After a whirlwind week in Cannes, and three bleary-eyed connecting flights, I was in the back of a NYC cab when I saw it. Running at the bottom of the backseat screen were the words: “Trump Starts Using Online Ad Software to Target and Track Users.” After months curiously waiting for a headline on the presidential candidate’s digital advertising campaign, I found one. Imagine my excitement!
My first order of business was to figure out if Trump’s campaign had bought ad inventory through the Index Exchange platform. Sure enough, from April to June, Trump ads have passed through the exchange. This meant it was prime-time for another election post. Today, we’re comparing how the Clinton and Trump campaigns have spent from January to date.

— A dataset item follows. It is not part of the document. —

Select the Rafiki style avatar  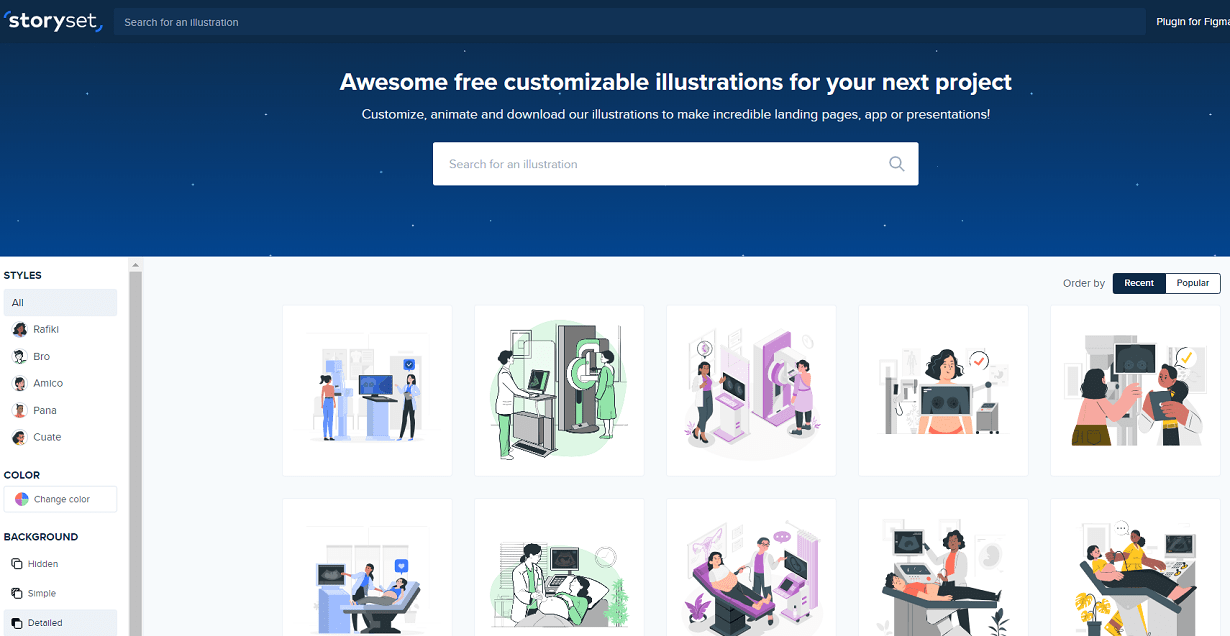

The graph above shows Clinton and Trump campaign spend from January 2016 to date. As you can see, Trump was absent from the exchange for the first few months of the year. In April, he showed up, suggesting the digital campaign set up their tents. Through the month of April, the Trump campaign spent about a quarter as much as Clinton’s. Though a fraction, it was major influx of spend, considering Clinton’s upward trajectory starting in March.
Looking into how the campaigns accessed programmatic inventory was interesting also. Trump relied on one DSP (I’m afraid I can’t tell you which one), while Clinton bought through six. Trump allocated all of his spend in the open market, while Hillary put 3% of her total spend into private marketplaces.

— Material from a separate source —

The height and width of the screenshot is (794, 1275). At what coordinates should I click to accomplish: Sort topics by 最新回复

Trump’s impression footprint was relatively smaller than his spend, compared to Clinton’s. His campaign bought a seventh of Clinton’s total April impressions. As we’ve seen before, the value of Clinton’s impressions are lower – she gobbles up buckets of impressions on the very low end of the Index Exchange CPM spectrum. Trump’s higher spend on fewer impressions shows the impressions his campaign purchased, on average, were at a higher market price. This suggests they are more valuable impressions: impressions are more valuable when they are in prominent places on the page (i.e., viewable), for more valuable ad inventory (i.e., bigger), or appended to some sort of demographic/psychographic/behavioral data. It seems Trump may be targeting users with more sophistication than Clinton in the programmatic market.
In the table below, you’ll see Trump and Clinton’s average CPMs from January 2016 to date. Trump was bottom feeding in April – trying to get his message anywhere he could. The CPMs jump in May and June, which suggest after presuming the nomination he started targeting and buyer inventory with higher value.
Though it may seem small, Trump’s spend in the programmatic exchange after months of zilch is significant. It suggests the campaign has a digital marketing team in place that understands the value and importance of the programmatic frontier. Trump became the presumptive nominee on May 4, 2016. Perhaps the campaign wanted to use programmatic to push himself over the delegate threshold. Can’t you picture him girding his team to wrap up the primaries, musing “there has to be something else we can do”, and finding programmatic? Surely, it will be exciting to see what happens when Election 2016 proper blasts off come July.